One should perhaps mention here an eccentric case of Poles in America who, at the beginning of the 20th century, acquired both Polish and American consciousness simultaneously and, after 1914, volunteered for the Polish armed forces of a not-yet-existing Polish state in comparable numbers as their counterparts in Galicia to the Polish legions.

The Second World War was an important watershed, for it uniformized Poland through slaughter and deportations. Predictably, terror and persecution of everyone Polish stimulated the growth of national consciousness, in particular among the common people.

After all, nothing could spur you to appreciate your cultural background more than when the occupiers persecuted you for it. If a Polish farmer was sent to Siberia as “a Polish lord,” he would certainly strive to live up to the charge. If a German gendarme slapped a Polish peasant on the face and called him a “Polish pig,” the attendant hatred and resentment usually translated into the victim embracing the identity he was tormented for.

There was yet another element facilitating the ascendancy of the Polish national identity in Poland. Hardly any ethnic minorities remained after the depredations of Hitler and Stalin. The German dictator mass murdered Jews during the Holocaust and the Christian Poles in the ordinary terror. He also deported millions of pre-war Polish citizens within and without Poland.

The Soviet strongman meanwhile exterminated the Polish elites of various backgrounds and deported millions of others as well, including hundreds of thousands to the Gulag (1939-1941) and the rest after 1944, when cultural and ethnic Poles were expelled to central Poland from her eastern lands that accrued to the USSR as a result of the Yalta and Potsdam agreements.
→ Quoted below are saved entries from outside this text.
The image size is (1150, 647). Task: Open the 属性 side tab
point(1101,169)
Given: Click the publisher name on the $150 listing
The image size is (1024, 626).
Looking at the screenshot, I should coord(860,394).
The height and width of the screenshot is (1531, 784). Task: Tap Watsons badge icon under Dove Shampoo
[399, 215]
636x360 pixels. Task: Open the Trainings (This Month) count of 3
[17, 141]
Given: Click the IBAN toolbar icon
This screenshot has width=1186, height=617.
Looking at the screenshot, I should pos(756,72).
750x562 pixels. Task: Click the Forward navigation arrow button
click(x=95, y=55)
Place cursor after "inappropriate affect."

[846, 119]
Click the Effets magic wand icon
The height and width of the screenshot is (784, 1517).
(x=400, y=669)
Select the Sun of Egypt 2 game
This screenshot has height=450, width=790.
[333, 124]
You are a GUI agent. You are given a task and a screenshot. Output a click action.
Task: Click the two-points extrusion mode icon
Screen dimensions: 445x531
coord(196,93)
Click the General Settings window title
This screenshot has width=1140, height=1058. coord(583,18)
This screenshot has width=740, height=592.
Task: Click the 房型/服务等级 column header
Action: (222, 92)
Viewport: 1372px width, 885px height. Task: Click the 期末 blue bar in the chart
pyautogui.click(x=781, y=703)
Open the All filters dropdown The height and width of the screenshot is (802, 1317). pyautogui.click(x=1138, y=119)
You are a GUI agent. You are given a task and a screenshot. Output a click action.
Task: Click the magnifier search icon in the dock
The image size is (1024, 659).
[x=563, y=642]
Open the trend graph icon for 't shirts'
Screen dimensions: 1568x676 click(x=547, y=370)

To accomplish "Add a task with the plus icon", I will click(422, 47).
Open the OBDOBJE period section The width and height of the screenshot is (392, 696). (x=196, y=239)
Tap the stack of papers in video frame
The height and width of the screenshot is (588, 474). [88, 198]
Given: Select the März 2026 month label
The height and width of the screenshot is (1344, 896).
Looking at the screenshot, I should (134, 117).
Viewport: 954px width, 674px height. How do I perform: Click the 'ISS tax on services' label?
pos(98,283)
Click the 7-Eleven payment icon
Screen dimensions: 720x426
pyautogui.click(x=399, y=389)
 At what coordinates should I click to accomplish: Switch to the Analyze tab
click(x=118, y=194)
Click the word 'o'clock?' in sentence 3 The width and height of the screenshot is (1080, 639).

Meanwhile, from 1945, millions of Germans fled eastern Germany (which became now western Poland) or, subsequently, suffered resettlement in the west. The Ukrainians and Belarusians were removed to what used to be eastern Polish lands now under Soviet rule.

At any rate, after that mid-20th-century calamity, many minorities simply disappeared, and their remnants were put into deep hibernation under Communism. The Communists actually attempted socially to engineer Poland to achieve its “pure” status as a Polish-only state. In 1947, a prominent Christian Nationalist ideologue and activist, Adam Doboszyński, unequivocally rejected such an approach: “Poland had to wait for one thousand years for the appearance of the slogan that the Commonwealth should be inhabited solely by the Poles. It was only the Soviet agentura that advanced and implemented this slogan here; we will not encounter it proposed by any Polish thinker.”

But even under the Soviet occupation in the second half of the 20th century, migrations failed to stop completely. In contemporary times, there have been more migrants before and after 1989, including from the so-called socialist world. Most notably, a few Greeks arrived in the late 1940s as refugees from the Greek Civil War. North Korean students came, but almost all of them were returned home (though a couple managed to defect).

A few Vietnamese came to study engineering in Poland, but most of Poland’s current Vietnamese residents had been slave laborers in East Germany; after their expulsion from there following Germany’s reunification, they moved to Poland, instead of returning home, in the early 1990s.  There are also a number of Syrians, Iraqis, Libyans, and others left over from various Soviet and Communist adventures in the Middle East and the Maghreb. For the same reason, a few Africans, sometimes with Polish mothers, ended up in Poland.

In time, they should all be integrated. The trick is to take only as many as is appropriate for assimilation. Otherwise, the hosts will be swamped and will disappear. Who is going to practice the famous Polish hospitality then? The outsiders cannot replace the natives, for it would be the end of any culture, Polish in this instance.